Until the Oscars are presented on March 4, it’s not yet too late to be looking back at the best of 2017. The Village Voice has polled over a hundred critics, and Phantom Thread has come out on top with 348 points—followed by Lady Bird (326), Get Out (318), Call Me by Your Name (305), and The Florida Project (289) in the top five. Lists in all categories run to ten.
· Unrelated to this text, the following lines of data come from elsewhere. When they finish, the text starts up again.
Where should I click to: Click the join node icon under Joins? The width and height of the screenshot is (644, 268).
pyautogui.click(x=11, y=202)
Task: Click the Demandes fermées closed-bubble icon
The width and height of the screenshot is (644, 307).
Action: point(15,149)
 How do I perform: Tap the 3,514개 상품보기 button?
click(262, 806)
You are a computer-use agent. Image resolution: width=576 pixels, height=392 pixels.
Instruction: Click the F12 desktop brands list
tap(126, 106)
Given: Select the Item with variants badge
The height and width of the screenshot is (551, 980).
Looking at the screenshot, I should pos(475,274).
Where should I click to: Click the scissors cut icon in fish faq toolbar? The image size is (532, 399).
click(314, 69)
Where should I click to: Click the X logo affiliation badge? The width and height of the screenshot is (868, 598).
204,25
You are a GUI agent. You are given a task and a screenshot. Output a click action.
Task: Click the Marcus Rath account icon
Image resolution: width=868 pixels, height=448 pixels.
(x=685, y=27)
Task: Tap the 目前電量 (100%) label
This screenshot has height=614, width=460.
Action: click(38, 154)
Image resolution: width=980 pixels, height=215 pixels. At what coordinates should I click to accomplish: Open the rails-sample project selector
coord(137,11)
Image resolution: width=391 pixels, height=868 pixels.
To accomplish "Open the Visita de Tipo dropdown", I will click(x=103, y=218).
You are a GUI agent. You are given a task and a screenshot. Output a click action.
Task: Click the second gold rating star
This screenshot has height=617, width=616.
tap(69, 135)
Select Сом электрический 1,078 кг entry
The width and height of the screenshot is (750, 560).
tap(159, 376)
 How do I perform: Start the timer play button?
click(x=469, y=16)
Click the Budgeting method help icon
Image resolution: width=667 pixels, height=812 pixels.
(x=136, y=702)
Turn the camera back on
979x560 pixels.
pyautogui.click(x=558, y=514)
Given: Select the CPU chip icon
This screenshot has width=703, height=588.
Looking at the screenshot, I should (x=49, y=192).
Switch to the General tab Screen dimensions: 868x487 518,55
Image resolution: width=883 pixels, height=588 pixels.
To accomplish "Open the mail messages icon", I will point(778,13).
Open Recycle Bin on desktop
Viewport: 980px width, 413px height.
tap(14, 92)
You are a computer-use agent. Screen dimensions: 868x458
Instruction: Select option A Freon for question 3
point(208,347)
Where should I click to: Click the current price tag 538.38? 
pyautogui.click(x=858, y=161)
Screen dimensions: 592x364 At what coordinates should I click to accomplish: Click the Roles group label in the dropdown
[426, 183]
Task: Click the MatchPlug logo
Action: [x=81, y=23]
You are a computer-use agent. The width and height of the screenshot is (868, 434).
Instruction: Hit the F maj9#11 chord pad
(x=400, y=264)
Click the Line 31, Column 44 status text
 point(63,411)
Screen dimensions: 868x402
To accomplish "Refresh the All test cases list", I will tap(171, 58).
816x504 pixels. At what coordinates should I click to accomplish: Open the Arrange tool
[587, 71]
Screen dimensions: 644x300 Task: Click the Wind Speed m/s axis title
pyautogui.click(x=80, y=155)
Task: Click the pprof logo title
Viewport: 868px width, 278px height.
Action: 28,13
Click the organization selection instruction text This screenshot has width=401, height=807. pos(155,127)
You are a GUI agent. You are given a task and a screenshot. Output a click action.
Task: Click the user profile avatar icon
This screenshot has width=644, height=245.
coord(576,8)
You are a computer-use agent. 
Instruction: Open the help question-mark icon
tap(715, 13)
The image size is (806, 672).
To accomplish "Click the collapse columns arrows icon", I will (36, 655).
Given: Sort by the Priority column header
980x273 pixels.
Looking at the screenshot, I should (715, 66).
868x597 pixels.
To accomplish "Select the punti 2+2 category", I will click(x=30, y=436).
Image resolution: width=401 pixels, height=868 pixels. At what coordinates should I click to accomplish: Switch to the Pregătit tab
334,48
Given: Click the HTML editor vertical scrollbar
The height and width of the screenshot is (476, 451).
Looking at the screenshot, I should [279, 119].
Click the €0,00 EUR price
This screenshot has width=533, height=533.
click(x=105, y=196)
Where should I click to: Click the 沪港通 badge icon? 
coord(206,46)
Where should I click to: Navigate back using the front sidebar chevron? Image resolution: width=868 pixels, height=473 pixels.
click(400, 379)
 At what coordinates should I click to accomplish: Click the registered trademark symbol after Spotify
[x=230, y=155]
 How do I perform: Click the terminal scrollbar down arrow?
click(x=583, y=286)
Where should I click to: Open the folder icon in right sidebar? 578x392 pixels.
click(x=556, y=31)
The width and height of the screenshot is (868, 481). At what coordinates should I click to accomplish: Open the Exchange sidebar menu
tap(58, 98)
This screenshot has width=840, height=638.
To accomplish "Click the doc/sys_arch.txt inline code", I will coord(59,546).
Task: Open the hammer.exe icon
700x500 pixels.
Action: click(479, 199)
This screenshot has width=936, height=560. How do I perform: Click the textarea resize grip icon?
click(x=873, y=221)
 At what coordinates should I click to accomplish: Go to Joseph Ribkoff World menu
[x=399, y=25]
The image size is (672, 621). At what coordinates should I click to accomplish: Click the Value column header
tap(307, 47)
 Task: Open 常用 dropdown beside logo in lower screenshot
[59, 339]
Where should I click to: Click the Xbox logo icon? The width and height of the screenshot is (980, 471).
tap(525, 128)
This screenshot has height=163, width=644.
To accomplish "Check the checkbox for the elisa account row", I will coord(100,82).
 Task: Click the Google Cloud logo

Paul Thomas Anderson takes the Best Director top spot, but the fun here lies in watching Greta Gerwig and Jordan Peele chasing each other all up and down the page. Lady Bird tops Get Out with single-digit leads in Best Film, Best Director, and Best Screenplay, but when it comes to Best Feature, it’s Peele over Gerwig, forty-two to fifteen. It’s as if the critics were responding, “Well, when you put it that way . . .” Because Gerwig isn’t perceived as a newcomer? Hard to say.
At any rate, you can also scan historical Best Film poll results dating back from when Spike Jonze’s Being John Malkovich was crowned in 1999. The Voice will be spending the rest of the week “presenting a number of reflections on the year in film from different writers,” notes Bilge Ebiri, before posting “the full results, as well as individual ballots” on Friday.
“A shift away from traditional platform distribution was probably inevitable, but the actions of a ‘disruptor’ have no doubt expedited the perception that such a pattern is stodgy and out of step with our what’s-new-right-now culture,” writes Jason Bailey. “No industry player has more fully dominated the conversation about how we see movies now—what, indeed, a movie is—than Netflix. The trouble is, it’s a conversation that so often boils down to the barest, nuance-free basics, a question of good or evil, devil or angel, hero or villain. Netflix will, most likely, neither save nor destroy cinema. But its growing dominance demands that those who think about movies critically hold two thoughts in their heads at once.”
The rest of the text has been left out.